**Excerpt to read:**

※ ※ ※

This is a soul journey, after all, so it would not be giving away any surprises to note that these three engaging women discover that redemption and reconciliation may be found when Faithland and Graceland are the destinations—and that the challenging journey will always continue. As for the bust of Elvis, its journey will also continue.
The Revolutionary War in the Southern Back Country
by James R. Swisher
Pelican Publishing 2008
In the winter of 1779-80, the British forces, frustrated at the stalemate in the northern colonies, decided to carry the war to the South. Their plan was to capture Georgia and the Carolinas in order to threaten Virginia from another direction. The British command was falsely confident that a successful show of force in the South would result in the widespread enlistment of Tories throughout the region and support of Tory families in provisioning the troops. They faced a small, but dedicated rebel army and a large unpredictable force of frontier backwoodsmen who were “almost impossible to discipline, but could prove terrible, violent and effective soldiers if properly motivated.” It was a fateful clash, fought by relatively small groups of men over the vast, sparsely settled lands of the Piedmont South, with an outcome that was uncertain until General Cornwallis made his last mistake at Yorktown in 1781.
James Swisher is a gifted amateur historian who provides a lively overview of the Southern campaigns. He makes no attempt to provide a comprehensive social, political or economic history of the time, but instead focuses on the battles and campaigns and on the personalities of the commanders of the forces. He begins with the story of Colonial campaigns against the Native Americans, especially the 1776 destruction of all of the Cherokee villages in Tennessee and North Carolina; contending that these actions gave the Colonial militias indispensable practice in organizing their forces.

※ ※ ※

Write the next part of the book review of the Revolutionary War in the South, starting right after its last sentence about the Cherokee villages and the militias' practice.

**Information shown:**

※ ※ ※

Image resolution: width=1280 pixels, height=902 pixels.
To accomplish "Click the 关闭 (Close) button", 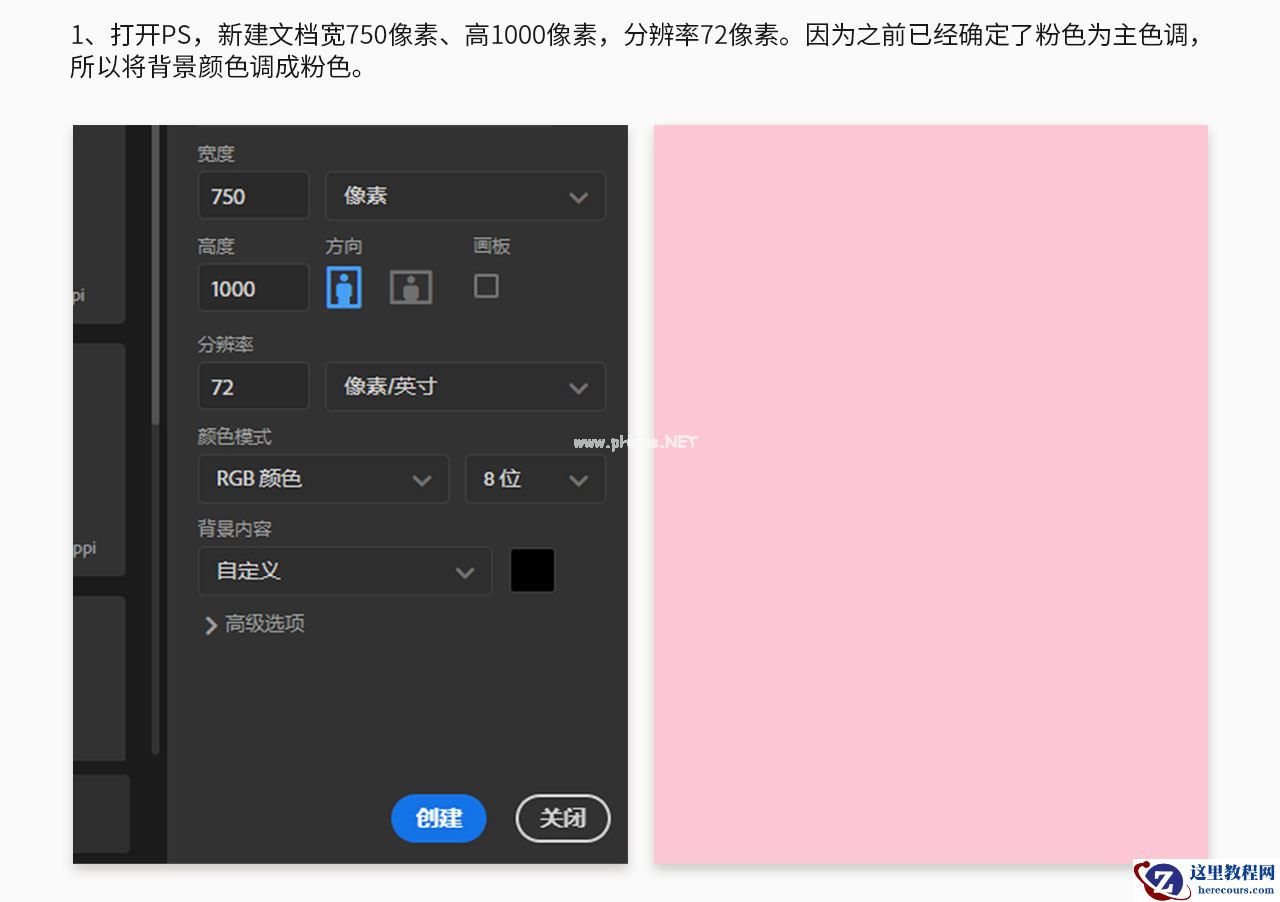I will (x=562, y=818).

※ ※ ※

**Result for this exercise:**
Each battle is given its own chapter with a detailed military description of the confrontation, with drawings, and of the fighting units and the men who led them. He brings these personalities to life, noting that General Daniel Morgan, who conceived the best American fighting strategy, carried on his back the scars of 499 lashes from a British whip. He is impartial in his views, quoting the British General Clinton, on the outskirts of Charles Town, as remarking “that it seemed absurd, impolitic and even inhuman to burn a town that you mean to occupy.” Yet he does not spare his condemnation of cavalryman Banastre Tarleton, who was regarded by all Colonials as an evil brute.
Because Swisher concentrates on the major events of the Revolution in the upcountry South, he spends little time on the smaller battles around Augusta and less well-known leaders like Elijah Clarke. Still, The Revolutionary War in the Back Country is an interesting tool for understanding a key time in our area’s history.